Unless your mom is Cambodian, it seems like every time there’s an opportunity to eat Khmer food in Chicago, it’s the only opportunity. The first time I wrote about it, way back in 2008, there were no restaurants serving it, but twice a year, with a sincere offering to the monks of Uptown’s Watt Khmer Metta on Cambodian New Year, or Ancestors’ Day, you could join in a post-ceremonial feast of outstanding food made by a lot of moms. 

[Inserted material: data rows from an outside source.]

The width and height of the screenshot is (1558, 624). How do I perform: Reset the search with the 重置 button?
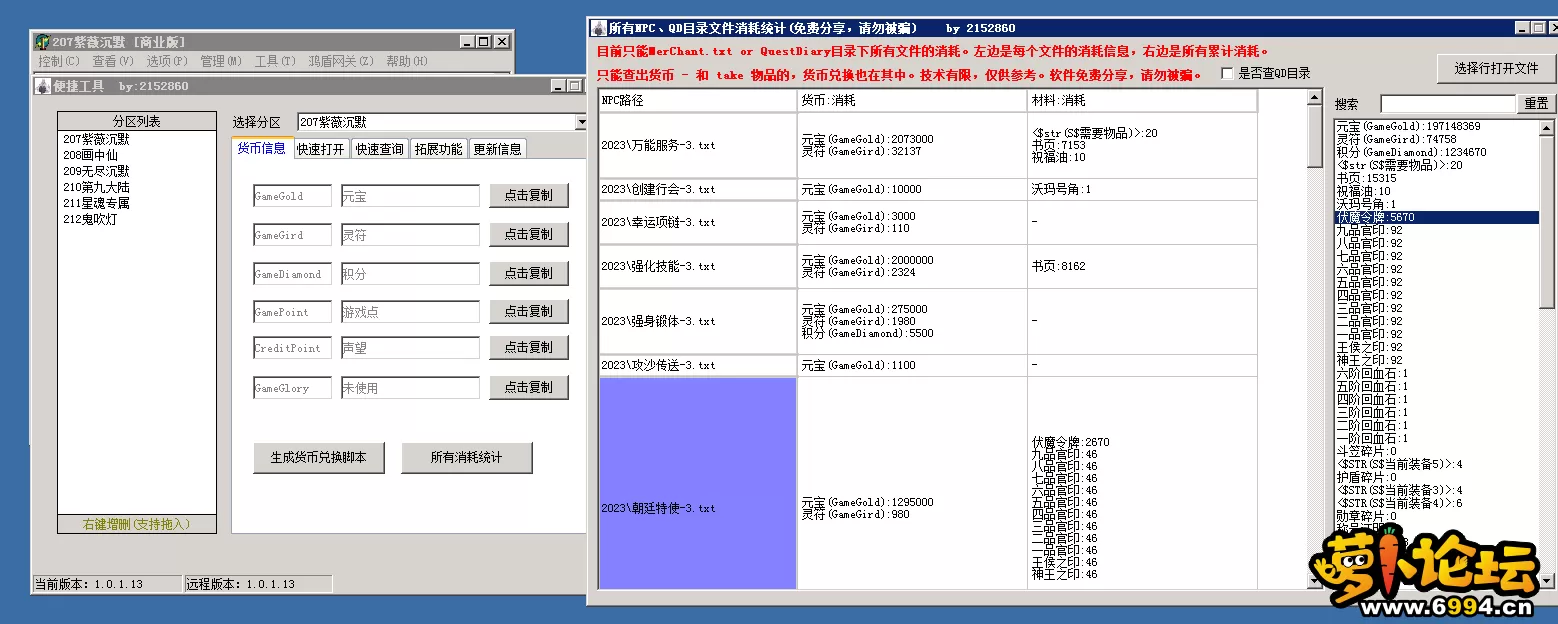tap(1536, 104)
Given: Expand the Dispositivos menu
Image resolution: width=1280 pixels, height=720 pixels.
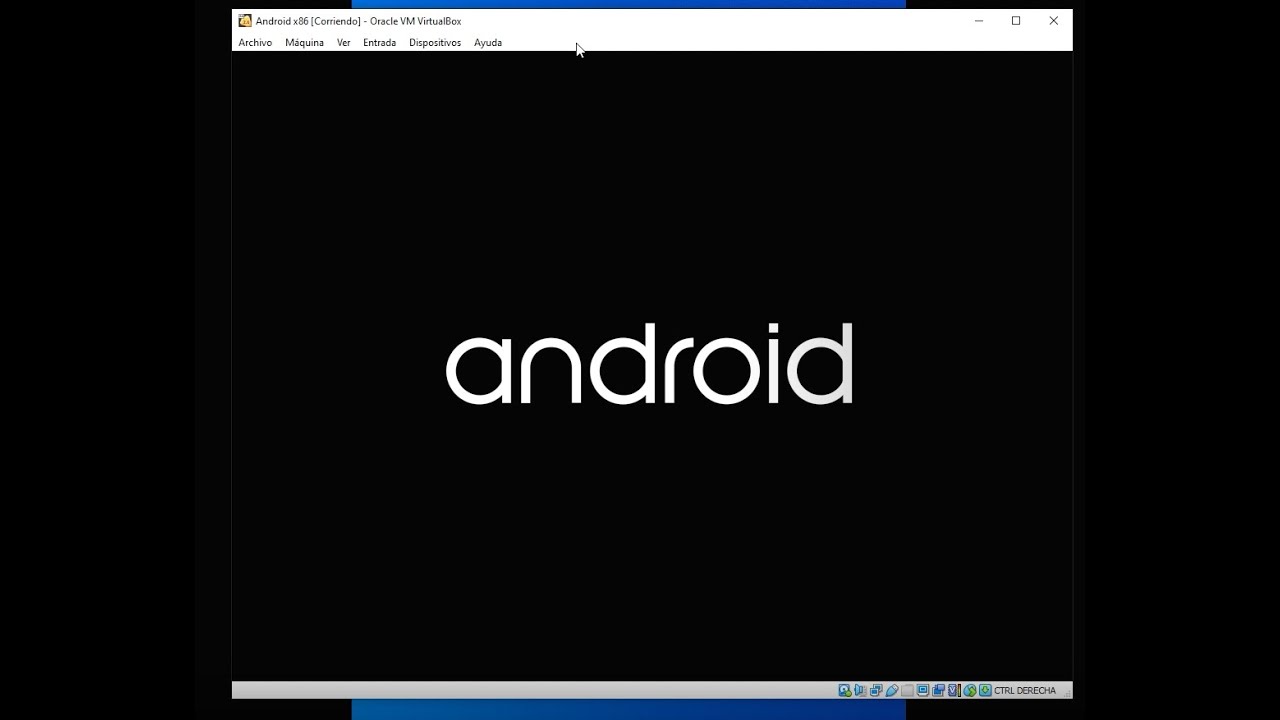Looking at the screenshot, I should pos(435,43).
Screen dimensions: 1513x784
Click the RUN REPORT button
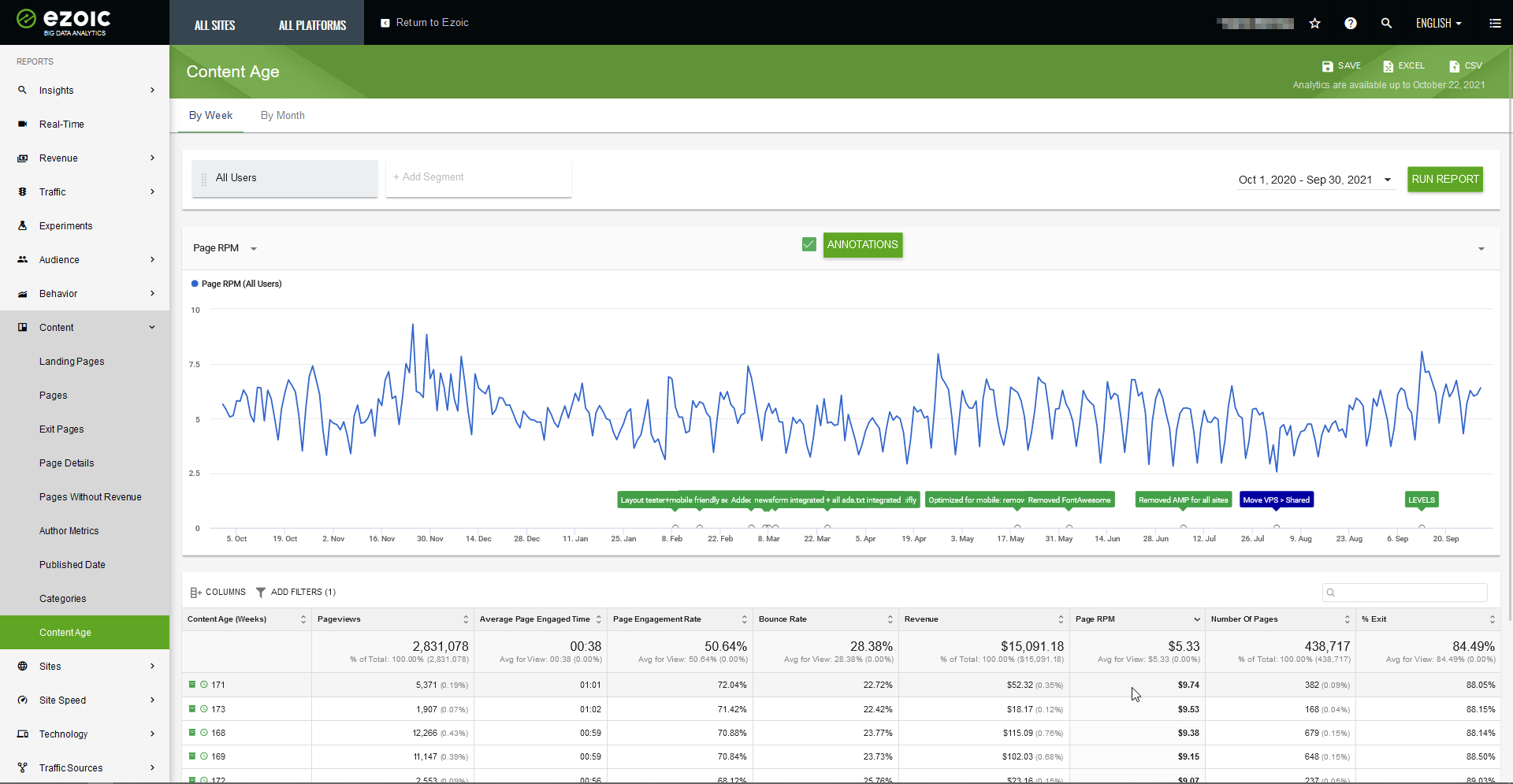pyautogui.click(x=1445, y=180)
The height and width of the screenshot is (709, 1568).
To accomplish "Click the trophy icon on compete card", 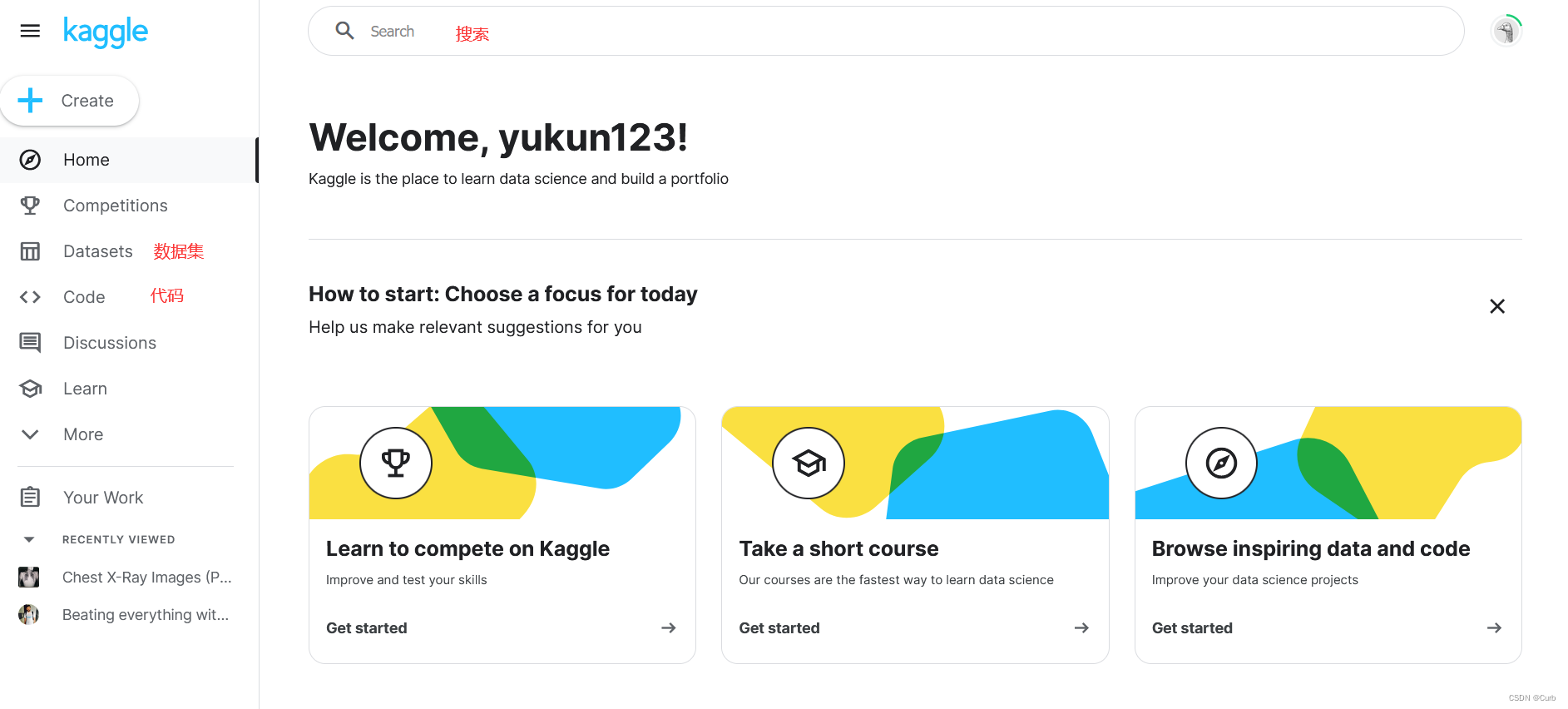I will click(396, 463).
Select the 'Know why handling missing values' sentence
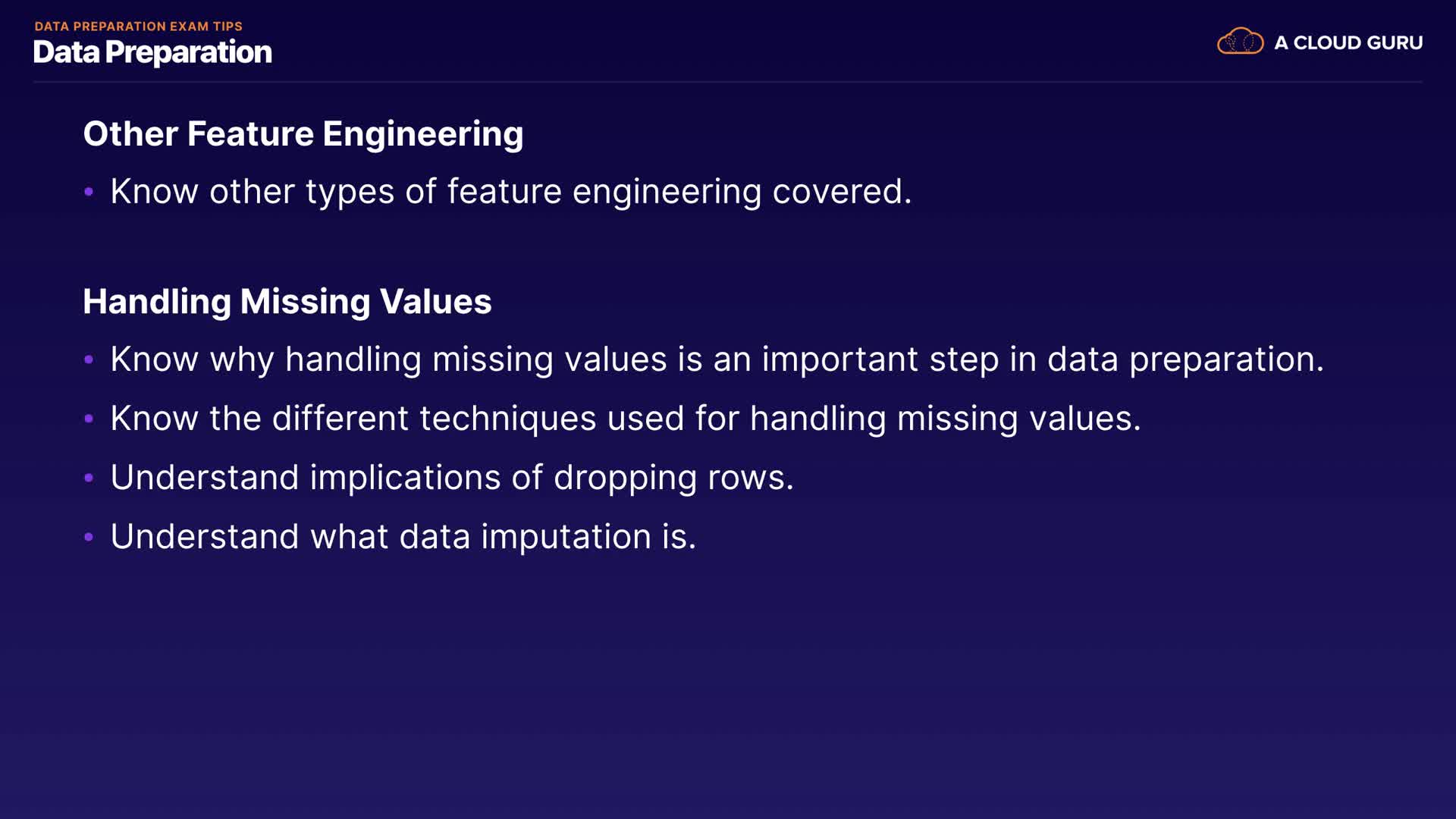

One afternoon last week a masked Lim showed up at my door like the ninja Kakashi Hatake, bearing a prototype meal kit containing the congee, mee kula, and a salad of sweet, delicate head-on grilled shrimp, crushed peanuts, herbs, cucumbers, and fried shallots. The centerpiece tek prahok sach ko was a nod to French Indochina that Lim calls “Cambodian steak frites,” a perfectly rare sliced ribeye, with a bag of Lim’s crackly battered fries, the ideally durable spud variant to survive the length of a delivery order. These are to be dunked in a deadly rich garlic aioli balanced by a little tub of powerful tek prahok for the steak; a dipping sauce of kroeung, roasted fish paste, and lime juice, incorporated with green Thai eggplants, and “all the herbs you can imagine.”